“T2: TRAINSPOTTING” êêê
Trainspotting (Danny Boyle, 1996) fue uno de los más apoteósicos éxitos de crítica y público de la década de los 90. Su director, que había comenzado en el campo de la televisión dirigiendo capítulos de series británicas, acertó de pleno adaptando a la pantalla grande la novela de Irvine Welsh con un excelente libreto de John Hodge sobre las correrías de cinco jóvenes escoceses y su relación con la droga (especialmente la heroína), el sexo y la violencia. Pero antes de esta magnífica película, Danny Boyle ya había sorprendido a propios y extraños con su potente ópera prima, Tumba abierta (1994), una cinta que entre el thriller y la comedia negra sirvió para lanzar a la fama a su protagonista y, en menor medida, a otros jóvenes intérpretes británicos.
Veinte años después, nos entrega esta secuela que, con un guión también de Hodge, nos narra cómo transcurrido ese tiempo desde que Renton (Ewan McGregor) abandonara Escocia y la heroína, vuelve a su Edimburgo natal con el objetivo de rehacer su vida y reencontrarse con sus amigos de toda la vida: David “Spud” Murphy (Ewen Bremmer) y Simon “Sick” Boy Williamson (Jason Lee Miller), al mismo tiempo que Francis “Franco” Begbie (Robert Carlyle) sale de prisión con sed de venganza.
Basada en “Porno”, la siguiente novela de Irvine Welsh, era previsible que T2: Trainspotting se nos presentara como una secuela de tono nostálgico y melancólico, tanto en el desarrollo de la trama como en las sensaciones evocadoras de los aficionados. Era fácil predecirlo porque como los personajes, todos somos más viejos, menos entusiastas y estamos más cansados. Es cierto que este reencuentro de los viejos amigos no nos procura ninguna escena verdaderamente memorable (de esas que el film seminal nos regalaba una tras otra), que tal vez esta secuela no era necesaria y que tendrá muy poco sentido para quien no haya visto el film original, a los que no les dirán nada las imágenes intercaladas de aquella que nos reubican en el tiempo.

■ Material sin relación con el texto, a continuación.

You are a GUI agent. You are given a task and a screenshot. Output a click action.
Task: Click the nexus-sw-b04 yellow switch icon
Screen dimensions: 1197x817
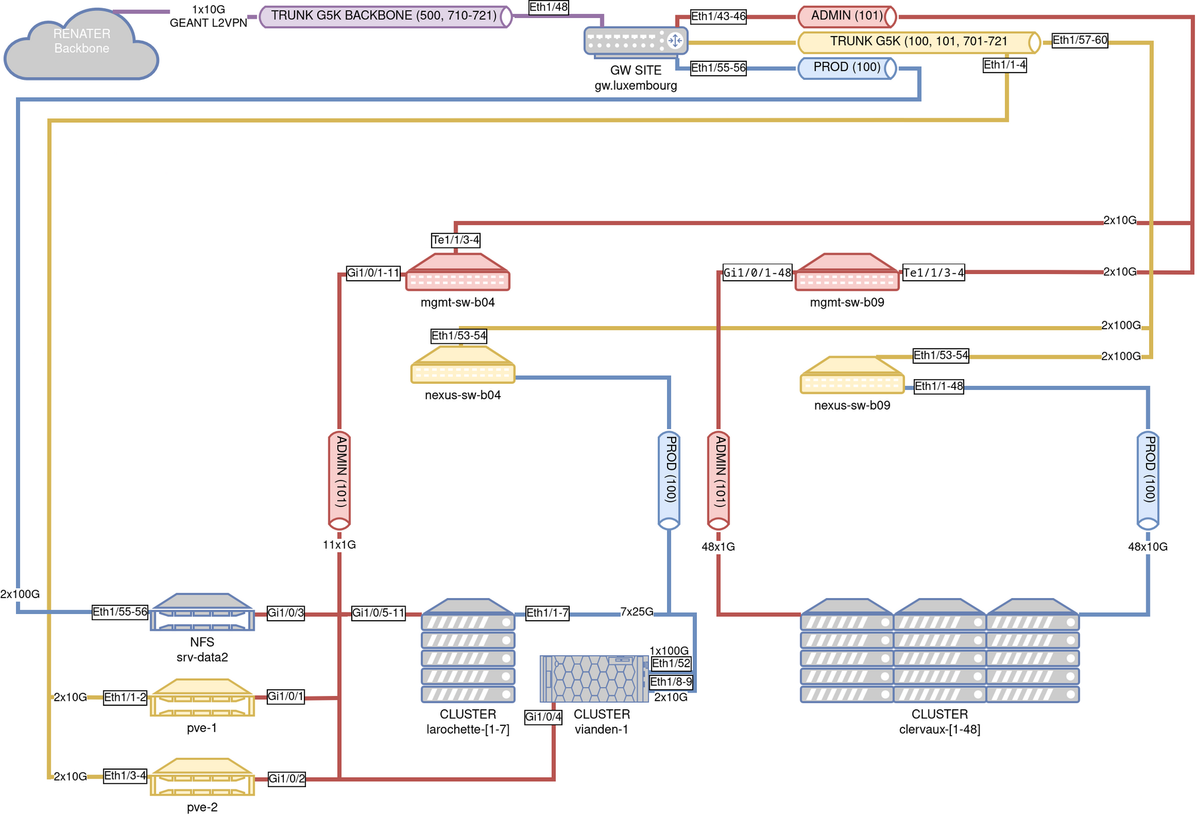pos(463,365)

T2no descubre la pólvora ni lo pretende, y debe ser entendida como un autohomenaje, un guiño apenas irreverente a aquel momento de efervescencia sublime en el que no importaba el futuro, y las drogas, el dinero, el sexo y la música lo eran todo para una generación empeñada en vivir deprisa para dejar un bonito cadáver. Al fin, una mirada melancólica al retrovisor para comprender el presente de unos personajes que ni eran tan nihilistas ni tan autodestructivos, pero sí muy efusivos e insensatos.
Salvo Tommy, el único del grupo que se quedó por el camino, todos, Renton, Simon, Spud han hecho lo imposible por sobrevivir, es decir, “eligieron la vida”, una vida que a ninguno de ellos ha tratado bien, y es por eso que Renton vuelve a la ciudad y el barrio que le vio nacer y crecer, para reencontrarse consigo mismo pero también para reconocer ante sus amigos una verdad lacerante: nada de lo que ha hecho desde entonces ha mejorado su vida, y la sensación de fracaso le impide escuchar el mítico tema de Iggy Pop “Lust for Life”, que sólo tendrá agallas para escuchar al final de la función inflamándose de optimismo.
Tras otra retahíla verborréica ante la bella Verónica (Anjela Nedyalkova) no tan excelsa como la del film original pero igual de cáustica y punzante sobre estos tiempos banales de paranoia tecnológica. Renton paga las cuentas pendientes y se enfrenta al psicópata de Franco, pero sabe que es la sombra de lo que un día fue, un holograma autorreferencial, un eco apenas audible, pero qué es la vida sino un eterno déjà vu, una dolorosa obsesión por recuperar las esencias perdidas.